前半の派手さに比べて、中盤以降は地味になりますし、恐竜たちの出番もそれに比例して“おとなしい”ものになってしまいます。確かに派手にすれば良いわけじゃないんですけど…。

何よりも違和感満載なのが終盤の展開。
世界を変える決断に“信念”が無いのです。感情的になって選択した…だけなのです。正直なところ、そこまでは擁護する気持ちで鑑賞していましたが、あの瞬間に瓦解しました。

まあ、そんなわけで。
次回作へと繋げようとする製作会社の“商売っ気”が前面に出た作品。

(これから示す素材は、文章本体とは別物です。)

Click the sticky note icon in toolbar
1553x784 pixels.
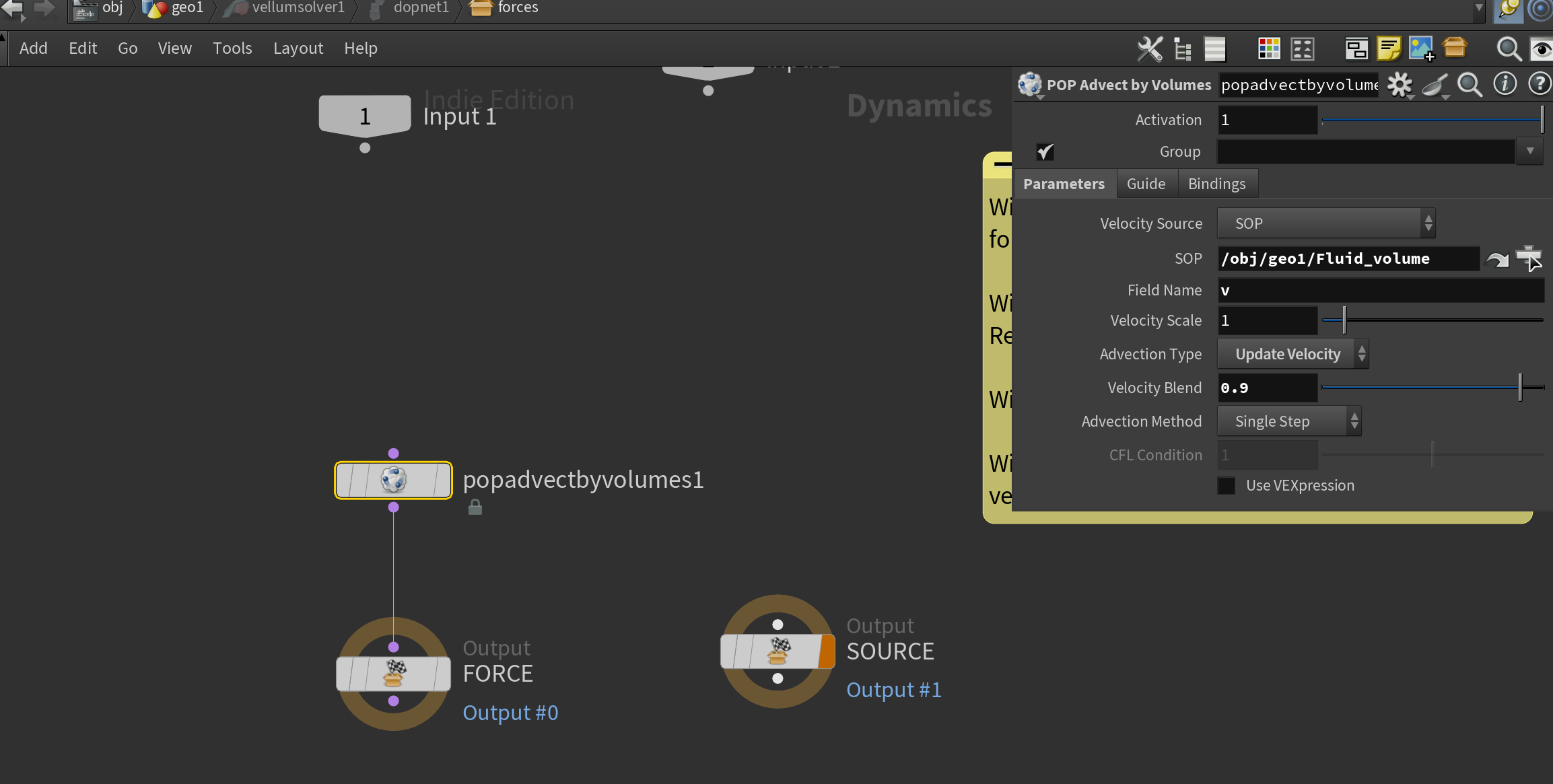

本作を仕上げたのは『永遠のこどもたち』や『怪物はささやく』のフアン・アントニオ・バヨナ監督ですが、ただ「仕事をこなしただけ」なのでしょうね。

ただ、それでも。
どんな映画にだって良い部分はあります。
それを探してみると…うーん。子役の女の子が可愛いこと…くらい…かな。

しかし、そんな彼女に対しても。
ひたすらに金切り声を上げる姿にはイライラしますし、恐竜から身を隠す場所の選定には首を傾げたくなります。また、怖がっていた後にテキパキと動く流れは矛盾に満ちて…ってダメだ。どうしても批判めいた文章になるから止めよう。

うん。ここは口を噤むのが正解なのでしょう(ってここまでで約800文字。十分に書いています)。